- Born: 4 November 1926 Bologna, Kingdom of Italy
- Died: 21 March 2013 (aged 86)
- Education: University of Bologna
- Organizations: Director; screenwriter;

= Giancarlo Zagni =

Italian director

Giancarlo Zagni (4 November 1926 – 21 March 2013) was an Italian director and screenwriter.

Born in Bologna, Zagni attended the Faculty of Medicine of the University of Bologna, then collaborated with L'avvenire d'Italia and other newspapers and magazines.

From 1951 to 1954 he was assistant director of Luchino Visconti in several stage works and in the film Senso; in the film set he knew the actress Alida Valli with whom he started a sixteen years long relationship.
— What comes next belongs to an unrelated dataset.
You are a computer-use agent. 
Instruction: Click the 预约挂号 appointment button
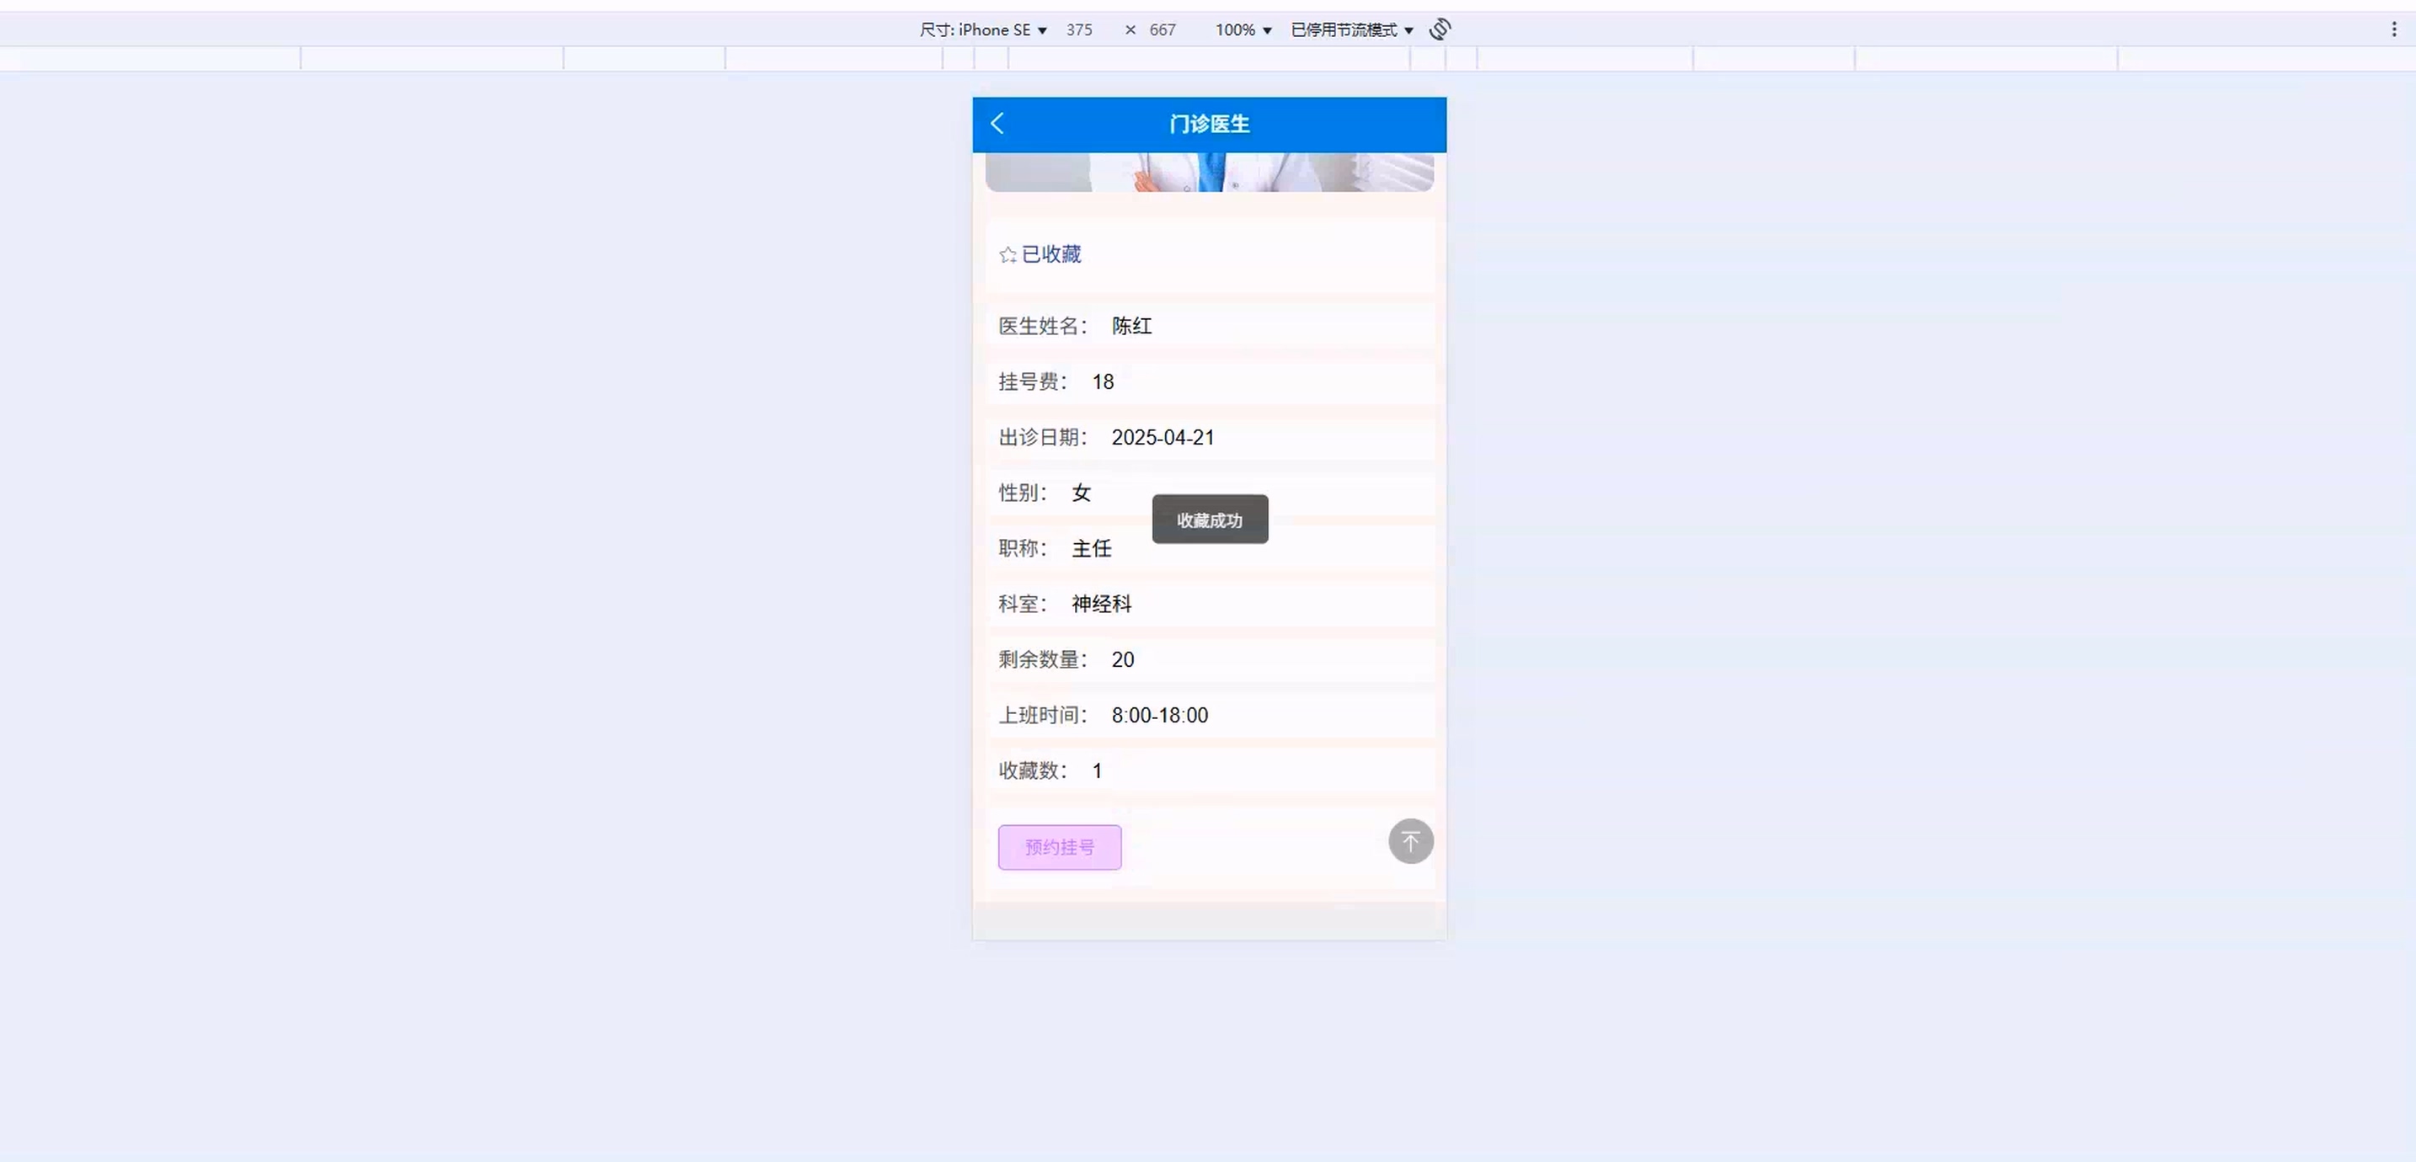(1059, 847)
During this period he left Italy, first moving in New York, where he attended the Actors Studio, and then in Mexico, where he directed some stage plays and became the founder and a professor of the School of Autonomous Cinema National at the University of Mexico. Returned to Italy in 1961, Zagni made his directorial debut with the film La bellezza di Ippolita, an adaption of the novel with the same name written by Elio Bartolini, with which he represented Italy at the 12th Berlin International Film Festival. In 1966 he entered the Venice Film Festival with the comedy film Blockhead, which won the "Leone di San Marco Plate". With this film he made his retirement from filmmaking but not from cinema industry, with a new career as producer and distributor as a manager of the company Italnoleggio.